Perform encoding of categorical features.
Example
>>> from atom import ATOMClassifier
>>> from sklearn.datasets import load_breast_cancer
>>> from numpy.random import randint
>>> X, y = load_breast_cancer(return_X_y=True, as_frame=True)
>>> # Add some random missing values to the data
>>> for i, j in zip(randint(0, X.shape[0], 600), randint(0, 4, 600])
>>> X.iat[i, j] = np.nan
>>> atom = ATOMClassifier(X, y)
>>> print(atom.nans)
mean radius 118
mean texture 134
mean perimeter 135
mean area 140
dtype: int64
>>> atom.impute(strat_num="median", max_nan_rows=0.1, verbose=2)
Fitting Imputer...
Imputing missing values...
--> Dropping 3 samples for containing more than 3 missing values.
--> Imputing 115 missing values with median (13.3) in feature mean radius.
--> Imputing 131 missing values with median (18.8) in feature mean texture.
--> Imputing 132 missing values with median (85.86) in feature mean perimeter.
--> Imputing 137 missing values with median (561.3) in feature mean area.
>>> print(atom.n_nans)
0
>>> from atom.data_cleaning import Imputer
>>> from sklearn.datasets import load_breast_cancer
>>> from numpy.random import randint
>>> X, y = load_breast_cancer(return_X_y=True, as_frame=True)

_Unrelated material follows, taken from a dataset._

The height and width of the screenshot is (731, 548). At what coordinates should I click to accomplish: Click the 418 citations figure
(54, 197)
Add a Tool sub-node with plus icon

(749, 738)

>>> # Add some random missing values to the data
>>> for i, j in zip(randint(0, X.shape[0], 600), randint(0, 4, 600])
>>> X.iloc[i, j] = np.nan
mean radius mean texture ... worst symmetry worst fractal dimension
0 17.99 NaN ... 0.4601 0.11890
1 20.57 17.77 ... 0.2750 0.08902
2 19.69 21.25 ... 0.3613 0.08758
3 NaN 20.38 ... 0.6638 0.17300
4 NaN 14.34 ... 0.2364 0.07678
.. ... ... ... ... ...
564 NaN 22.39 ... 0.2060 0.07115
565 20.13 28.25 ... 0.2572 0.06637
566 NaN NaN ... 0.2218 0.07820
567 NaN 29.33 ... 0.4087 0.12400
568 NaN 24.54 ... 0.2871 0.07039
[569 rows x 30 columns]
>>> imputer = Imputer(strat_num="median", max_nan_rows=0.1, verbose=2)

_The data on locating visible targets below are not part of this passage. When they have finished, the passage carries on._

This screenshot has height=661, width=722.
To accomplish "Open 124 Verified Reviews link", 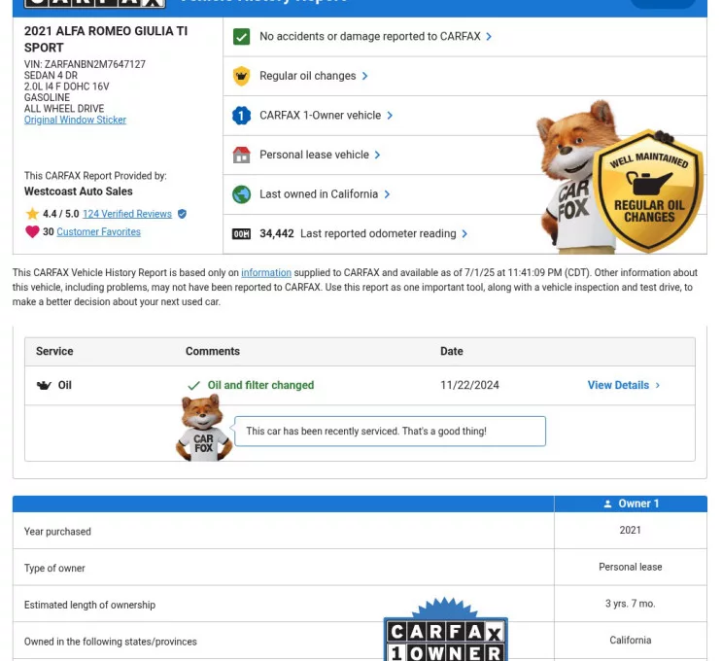I will pos(126,214).
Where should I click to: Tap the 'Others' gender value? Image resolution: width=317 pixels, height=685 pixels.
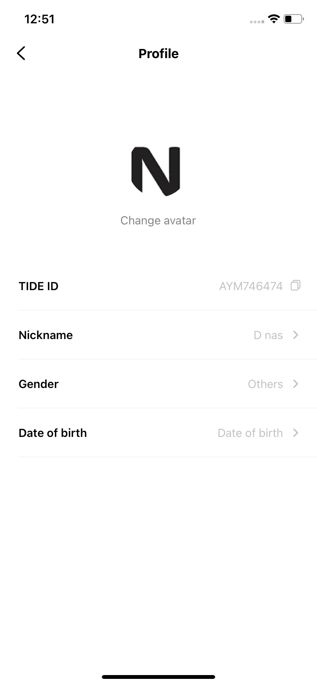point(266,384)
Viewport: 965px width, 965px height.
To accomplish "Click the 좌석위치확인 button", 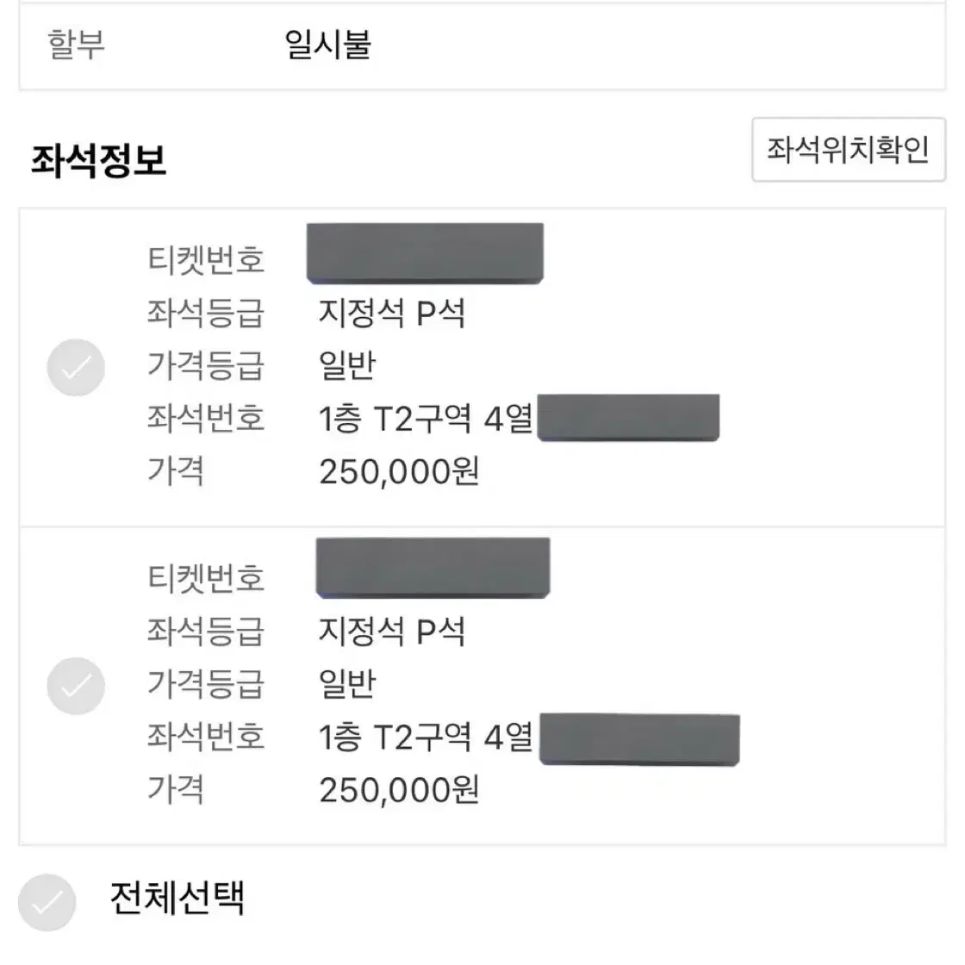I will click(x=848, y=150).
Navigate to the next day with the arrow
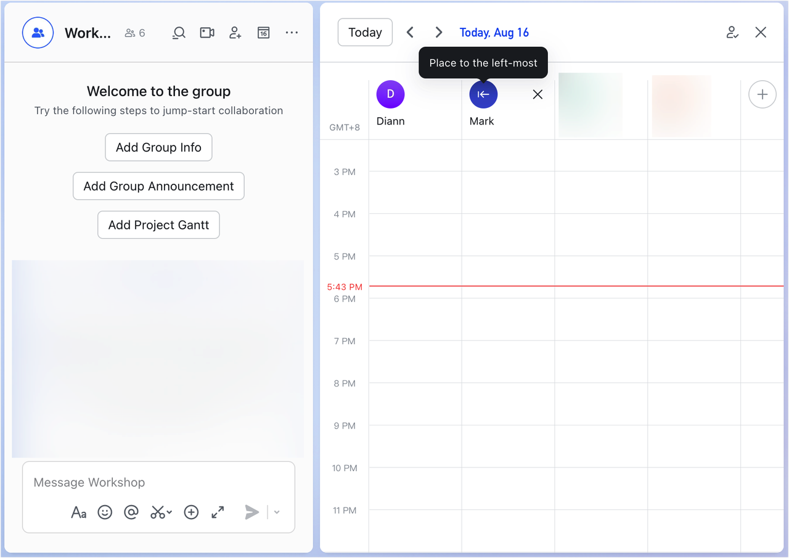 tap(438, 32)
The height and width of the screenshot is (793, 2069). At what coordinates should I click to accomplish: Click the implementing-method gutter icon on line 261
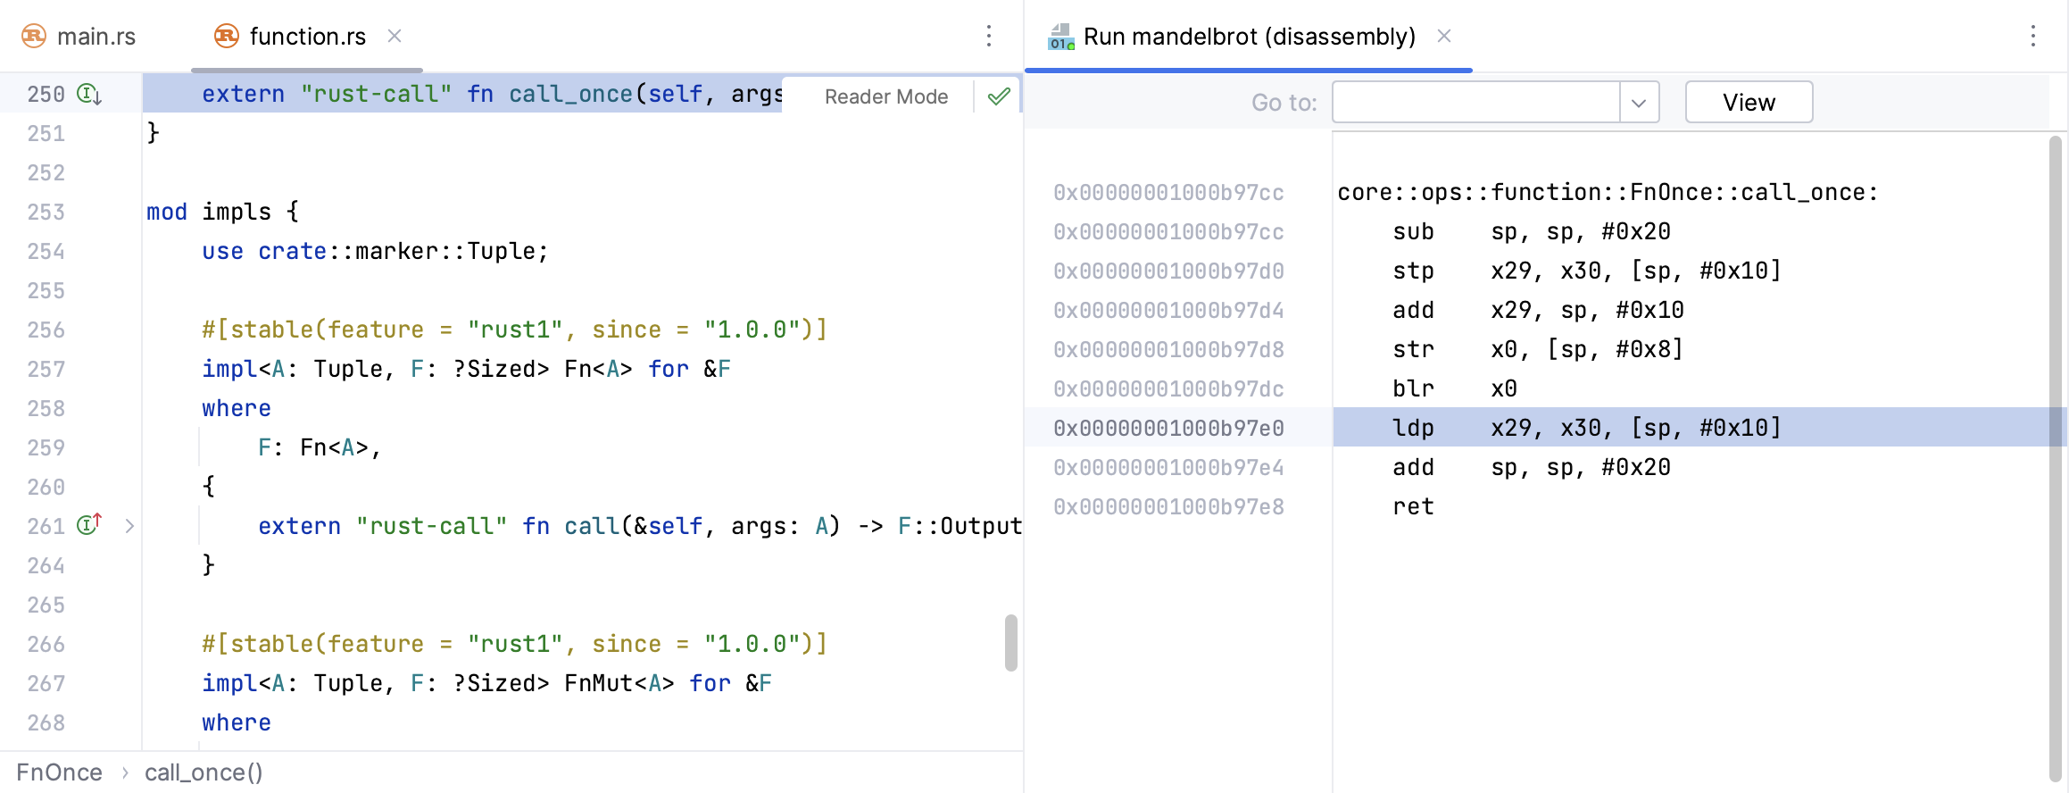(88, 525)
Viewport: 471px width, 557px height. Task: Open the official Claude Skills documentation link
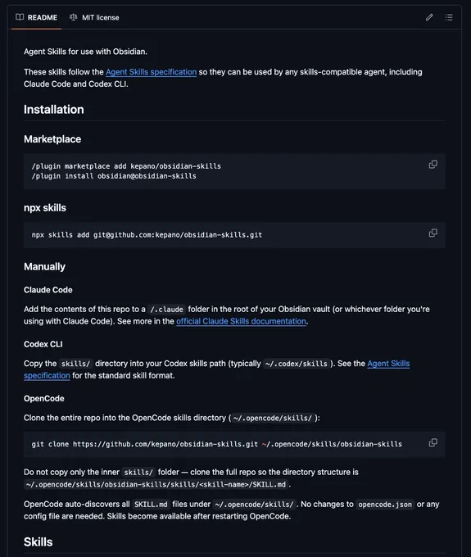(241, 321)
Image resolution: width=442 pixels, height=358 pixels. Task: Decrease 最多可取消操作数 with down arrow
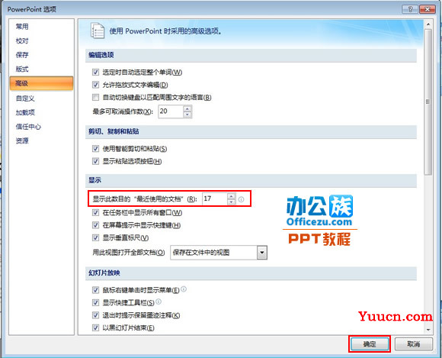pyautogui.click(x=187, y=114)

>>> X, y = imputer.fit_transform(X, y)
Fitting Imputer...
Imputing missing values...
--> Imputing 135 missing values with median (13.42) in feature mean radius.
--> Imputing 133 missing values with median (18.81) in feature mean texture.

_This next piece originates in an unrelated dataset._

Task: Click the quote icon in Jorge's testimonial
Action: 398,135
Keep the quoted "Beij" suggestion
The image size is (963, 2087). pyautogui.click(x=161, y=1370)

--> Imputing 129 missing values with median (86.14) in feature mean perimeter.
--> Imputing 120 missing values with median (537.9) in feature mean area.
>>> print(X)
mean radius mean texture ... worst symmetry worst fractal dimension
0 17.990 10.38 ... 0.4601 0.11890
1 13.415 17.77 ... 0.2750 0.08902
2 19.690 21.25 ... 0.3613 0.08758
3 11.420 20.38 ... 0.6638 0.17300
4 20.290 14.34 ... 0.2364 0.07678
.. ... ... ... ... ...
564 21.560 22.39 ... 0.2060 0.07115
565 20.130 28.25 ... 0.2572 0.06637
566 13.415 28.08 ... 0.2218 0.07820
567 13.415 18.81 ... 0.4087 0.12400
568 7.760 24.54 ... 0.2871 0.07039
[569 rows x 30 columns]
Methods
fit | Fit to data. |
fit_transform | Fit to data, then transform it. |
get_params | Get parameters for this estimator. |
inverse_transform | Does nothing. |
log | Print message and save to log file. |
save | Save the instance to a pickle file. |
set_params | Set the parameters of this estimator. |
transform | Impute the missing values. |
method fit(X, y=None)[source]
Fit to data.
method fit_transform(X=None, y=None, **fit_params)[source]
Fit to data, then transform it.
method get_params(deep=True)[source]
Get parameters for this estimator.
Parameters | deep : bool, default=True
If True, will return the parameters for this estimator and
contained subobjects that are estimators.
|
Returns | params : dict
Parameter names mapped to their values.
|
method inverse_transform(X=None, y=None)[source]
Does nothing.
method log(msg, level=0, severity="info")[source]
Print message and save to log file.
method save(filename="auto", save_data=True)[source]
Save the instance to a pickle file.
Parameters | filename: str, default="auto"
Name of the file. Use "auto" for automatic naming.
save_data: bool, default=True
Whether to save the dataset with the instance. This
parameter is ignored if the method is not called from
atom. If False, remember to add the data to ATOMLoader
when loading the file.
|
method set_params(**params)[source]
Set the parameters of this estimator.
Parameters | **params : dict
Estimator parameters.
|
Returns | self : estimator instance
Estimator instance.
|
method transform(X, y=None)[source]
Impute the missing values.
Note that leaving y=None can lead to inconsistencies in data length between X and y if rows are dropped during the transformation.